IMF Urges Marshall Islands To Reconsider Cryptocurrency Plansbr>
The International Monetary Fund (IMF) has warned the Republic of the Marshall Islands (RMI) about the risks of issuing a national cryptocurrency.
In February of this year, Marshall Islands, a country located near the equator in the Pacific Ocean, passed the Declaration and Issuance of the Sovereign Currency Act 2018. The purpose of the bill is to declare and issue its own cryptocurrency as an official legal tender, to be known as the Sovereign (SOV). The government partnered with Israeli startup Neema to develop the cryptocurrency, and an initial coin offering (ICO) has been scheduled for later this year.
“This is a historic moment for our people, finally issuing and using our own currency, alongside the USD,” Marshall Islands President Hilda C. Heine said at the time. “It is another step of manifesting our national liberty. Allocating SOV units directly to the citizens will circulate the currency and distribute wealth efficiently to our people.”
On Monday, however, the IMF published its 2018 Marshall Islands country report advising against the country’s crypto plan. The report encouraged local authorities to be cautious about issuing a decentralized digital currency as a second legal tender and carefully consider the macroeconomic and financial stability risks.
“The potential benefits from revenue gains appear considerably smaller than the potential costs arising from economic, reputational, AML/CFT, and governance risks,” the report said. “In the absence of adequate measures to mitigate them, the authorities should seriously reconsider the issuance of the digital currency as legal tender.”

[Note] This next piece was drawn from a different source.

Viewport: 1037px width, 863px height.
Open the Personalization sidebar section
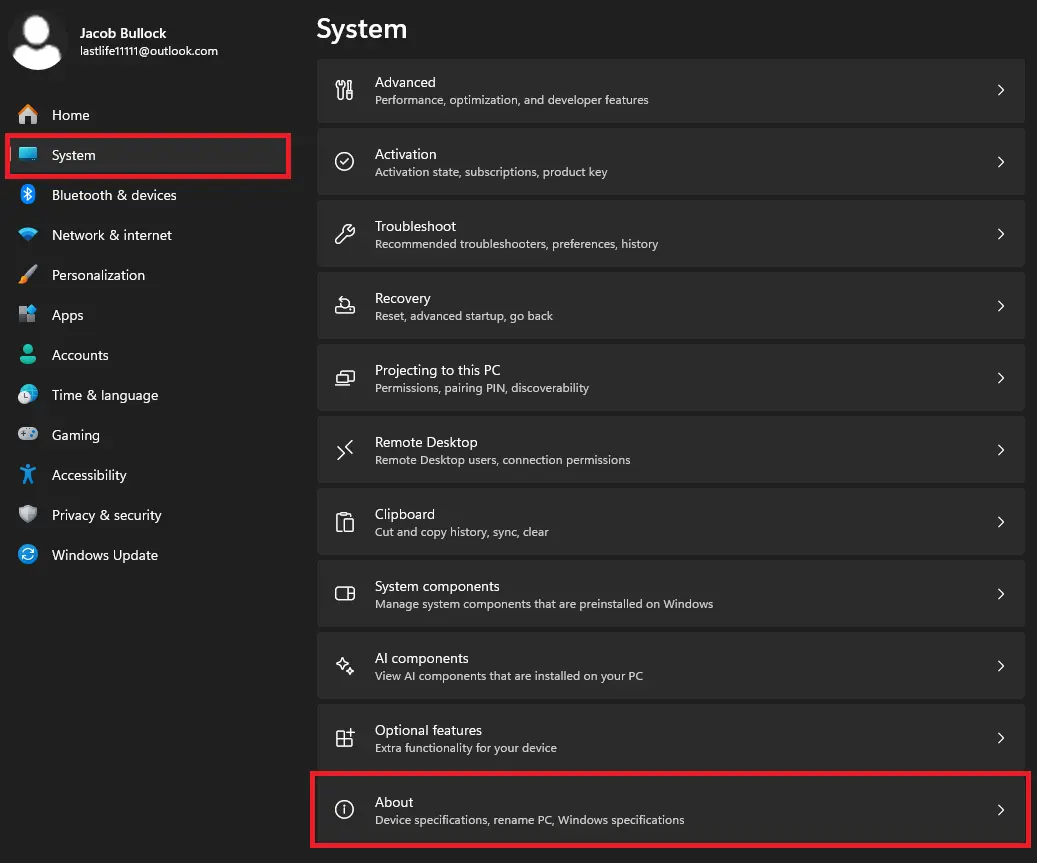point(98,275)
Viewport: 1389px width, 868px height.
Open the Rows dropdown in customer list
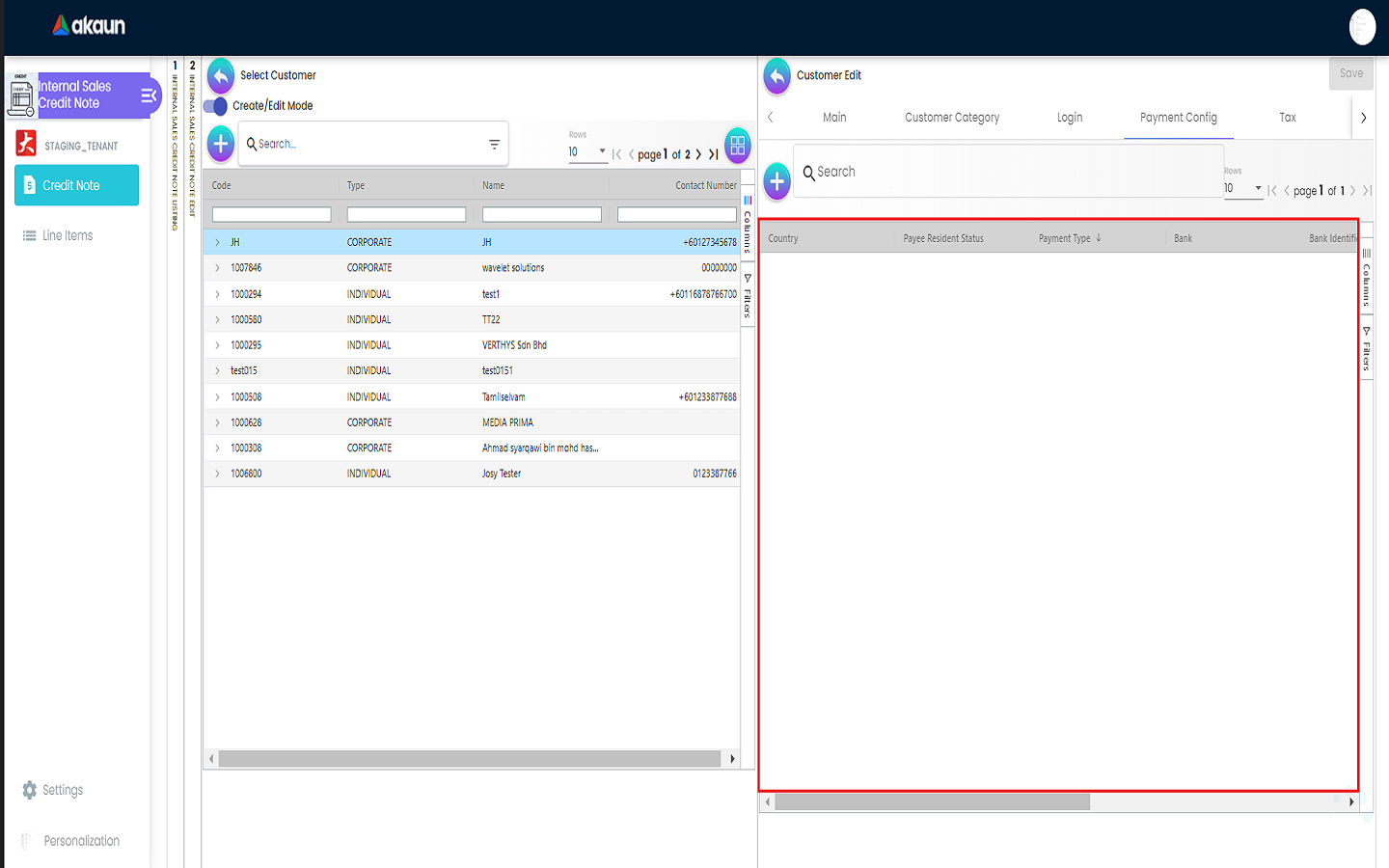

The IMF said that in the absence of adequate risk mitigating measures, the issuance of a decentralized digital currency as a second legal tender would not only increase macroeconomic and financial integrity risks but elevate the risk of losing the last US dollar correspondent banking relationship (CBR).
“If RMI’s only domestic bank lost its last US dollar CBR, external aid and other flows could be disrupted, which would result in a significant drag on the economy,” the IMF said.
The law requires that all users of the planned national cryptocurrency undergo standard KYC procedures and that their identity be recorded on the blockchain. However, the IMF said the country has not establish the content of the standard KYC procedures and the modalities of their implementation.
“In light of the potential for digital currencies to be misused for money laundering and terrorist financing (ML/FT) purposes, the issuance of the SOV without effective implementation of comprehensive AML/CFT measures could offset recent progress in strengthening the AML/CFT framework, leading to increased scrutiny from the AML/CFT standard setter and potential countermeasures, including, possibly, the immediate loss of the CBR,” the IMF said.